Provided records:
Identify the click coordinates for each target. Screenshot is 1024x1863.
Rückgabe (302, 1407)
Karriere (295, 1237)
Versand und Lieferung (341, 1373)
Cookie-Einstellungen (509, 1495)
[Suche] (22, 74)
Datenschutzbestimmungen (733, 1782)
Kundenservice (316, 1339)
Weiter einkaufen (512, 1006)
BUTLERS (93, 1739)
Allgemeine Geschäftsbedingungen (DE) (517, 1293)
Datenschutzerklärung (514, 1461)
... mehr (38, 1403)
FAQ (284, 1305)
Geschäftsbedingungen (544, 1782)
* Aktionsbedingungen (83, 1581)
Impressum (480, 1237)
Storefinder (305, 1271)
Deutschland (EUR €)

The problem: Transcribe the listing above in full, so that every line matches exactly.

Response area:
Identify the click coordinates for each target. Screenshot is 1024x1863.
Rückgabe (302, 1407)
Karriere (295, 1237)
Versand und Lieferung (341, 1373)
Cookie-Einstellungen (509, 1495)
[Suche] (22, 74)
Datenschutzbestimmungen (733, 1782)
Kundenservice (316, 1339)
Weiter einkaufen (512, 1006)
BUTLERS (93, 1739)
Allgemeine Geschäftsbedingungen (DE) (517, 1293)
Datenschutzerklärung (514, 1461)
... mehr (38, 1403)
FAQ (284, 1305)
Geschäftsbedingungen (544, 1782)
* Aktionsbedingungen (83, 1581)
Impressum (480, 1237)
Storefinder (305, 1271)
Deutschland (EUR €)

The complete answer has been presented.